▶ **Texto proporcionado**

* * * * * * *

Y ¿qué les depara el futuro a nuestras bocas? También en este rubro se apuesta a las populares células madre. De hecho, recientemente se han obtenido dientes de ratón a partir de cultivos de este tipos de células que luego fueron implantados en la boca del animal. Otros avances provienen de la ciencia de los materiales, ya que se están probando diversas moléculas capaces de pegar, rellenar e inducir la regeneración de tejidos dentarios dañados. En definitiva, un futuro sonriente, que parece hecho a pedir de boca.

APUNTES ARGENTINOS

De los abundantes museos de la ciudad de Buenos Aires, uno de los menos conocidos es el de los dientes. Se lo puede visitar gratuitamente, con sólo acercarse al primer piso de la Facultad de Odontología de la UBA (M. T. de Alvear 2142, tel. 4964-1271). Recorrerlo es un placer para la vista, aunque es imposible no estremecerse ante algunos instrumentos y prácticas usuales que –con indudable estoicismo– soportaban nuestros abuelos.
La primera constancia de la presencia de un barbero dentista en Buenos Aires data de un acta del Cabildo de 1589. Allí puede leerse que “al presente en esta ciudad hay oficiales de barbero y carpintero”.

* * * * * * *

▶ **Material de estudio**

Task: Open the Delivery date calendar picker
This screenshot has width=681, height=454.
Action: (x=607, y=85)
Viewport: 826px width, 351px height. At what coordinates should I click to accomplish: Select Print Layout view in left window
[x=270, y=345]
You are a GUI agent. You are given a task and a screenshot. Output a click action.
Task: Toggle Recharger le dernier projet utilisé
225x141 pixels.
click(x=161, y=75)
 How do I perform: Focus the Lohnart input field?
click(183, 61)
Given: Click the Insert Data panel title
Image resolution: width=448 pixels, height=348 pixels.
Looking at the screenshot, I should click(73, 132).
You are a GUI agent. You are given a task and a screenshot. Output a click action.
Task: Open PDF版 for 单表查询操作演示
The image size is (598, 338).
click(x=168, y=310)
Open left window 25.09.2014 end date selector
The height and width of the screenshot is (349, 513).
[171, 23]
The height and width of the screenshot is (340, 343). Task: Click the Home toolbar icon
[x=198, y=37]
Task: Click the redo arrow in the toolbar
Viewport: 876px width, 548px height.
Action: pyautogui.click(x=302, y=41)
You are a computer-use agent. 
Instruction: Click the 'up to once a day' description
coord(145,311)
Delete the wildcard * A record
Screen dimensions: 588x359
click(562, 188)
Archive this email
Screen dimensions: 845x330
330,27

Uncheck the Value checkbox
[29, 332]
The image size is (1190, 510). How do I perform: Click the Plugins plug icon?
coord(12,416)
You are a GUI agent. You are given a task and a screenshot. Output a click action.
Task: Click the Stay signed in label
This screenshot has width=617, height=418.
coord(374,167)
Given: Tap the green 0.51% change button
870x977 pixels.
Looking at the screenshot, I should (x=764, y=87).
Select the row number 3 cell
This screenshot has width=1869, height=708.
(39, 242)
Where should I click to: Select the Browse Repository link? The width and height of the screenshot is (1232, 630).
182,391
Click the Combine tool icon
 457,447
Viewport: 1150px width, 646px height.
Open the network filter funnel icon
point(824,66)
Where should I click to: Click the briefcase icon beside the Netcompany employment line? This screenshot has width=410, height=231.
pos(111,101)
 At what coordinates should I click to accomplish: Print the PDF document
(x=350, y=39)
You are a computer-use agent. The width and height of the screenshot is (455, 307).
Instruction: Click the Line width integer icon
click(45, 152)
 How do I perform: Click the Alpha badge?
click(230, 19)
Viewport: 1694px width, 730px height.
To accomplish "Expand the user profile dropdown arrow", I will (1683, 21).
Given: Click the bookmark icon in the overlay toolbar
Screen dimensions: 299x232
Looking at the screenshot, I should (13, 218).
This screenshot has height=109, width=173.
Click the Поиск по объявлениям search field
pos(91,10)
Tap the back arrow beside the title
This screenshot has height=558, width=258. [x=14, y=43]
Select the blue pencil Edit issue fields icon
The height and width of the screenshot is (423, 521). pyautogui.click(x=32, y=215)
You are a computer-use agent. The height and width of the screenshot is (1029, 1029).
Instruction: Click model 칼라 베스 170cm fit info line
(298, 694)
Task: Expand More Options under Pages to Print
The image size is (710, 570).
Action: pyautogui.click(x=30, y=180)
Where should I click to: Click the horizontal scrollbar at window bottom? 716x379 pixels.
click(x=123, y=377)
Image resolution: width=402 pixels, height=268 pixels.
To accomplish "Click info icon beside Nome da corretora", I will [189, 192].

* * * * * * *

▶ **Trabajo por hacer**
A. Según el texto sobre los dientes, ¿de qué año es el acta del Cabildo con la primera constancia de un barbero dentista en Buenos Aires?
B. Reproduce palabra por palabra el fragmento del texto sobre los dientes que va desde "Y ¿qué les depara" hasta "pedir de boca.".
C. Retoma el texto sobre los dientes y sigue escribiéndolo a partir de su última oración.
Para resolver esto no se necesitan las líneas.

▶ **Respuestas del ejercicio**
A. De 1589.

B.
Y ¿qué les depara el futuro a nuestras bocas? También en este rubro se apuesta a las populares células madre. De hecho, recientemente se han obtenido dientes de ratón a partir de cultivos de este tipos de células que luego fueron implantados en la boca del animal. Otros avances provienen de la ciencia de los materiales, ya que se están probando diversas moléculas capaces de pegar, rellenar e inducir la regeneración de tejidos dentarios dañados. En definitiva, un futuro sonriente, que parece hecho a pedir de boca.

C.
Un detalle interesante es que, hacia 1776, las autoridades de la colonia aprobaron una lista de precios que fijaba en 3 reales el honorario del barbero, suma que debían pagar los pacientes a quienes se les extraía una muela. Otro hito importante data de 1891, cuando se creó la Escuela de Odontología de Buenos Aires, que en 1946 se reconvertiría en la actual Facultad de Odontología de la UBA. Y finalmente vale notar que los talleres dentales también han llegado a centenarios, ya que el primercomercio de este tipo ubicado en la ciudad puede rastrearse hasta el establecimiento de don Luis Torreta, que elaboraba prótesis dentales a pedido, allá por 1904.


DIENTES CON FAMA

Una de las reliquias más veneradas del mundo se encuentra en la ciudad de Kandy (Sri Lanka) y está guardada en el templo-museo Dalada Maligawa. Es uno de los mayores tesoros budistas y se lo conoce como “el Diente Sagrado de Buda”. Según cuenta la leyenda, esta pieza fue encontrada por un monje entre los restos de la pira funeraria de Siddhartha Gautama, fundador del budismo. Una vez al año, en pomposas ceremonias, se exhibe una réplica del diente que –en medio de una procesión de elefantes– recorre durante varios días las calles de la ciudad.
Otra infaltable pieza famosa –aunque algo más dudosa en su origen– es el diente de Elvis. En julio del 2003, en el sitio web de remates online eBay se publicitó la venta de un molar del músico. El precio base de la supuesta reliquia (que se vendía junto a un mechón de pelo y un disco en oro de Love Me Tender) era de 100 mil dólares.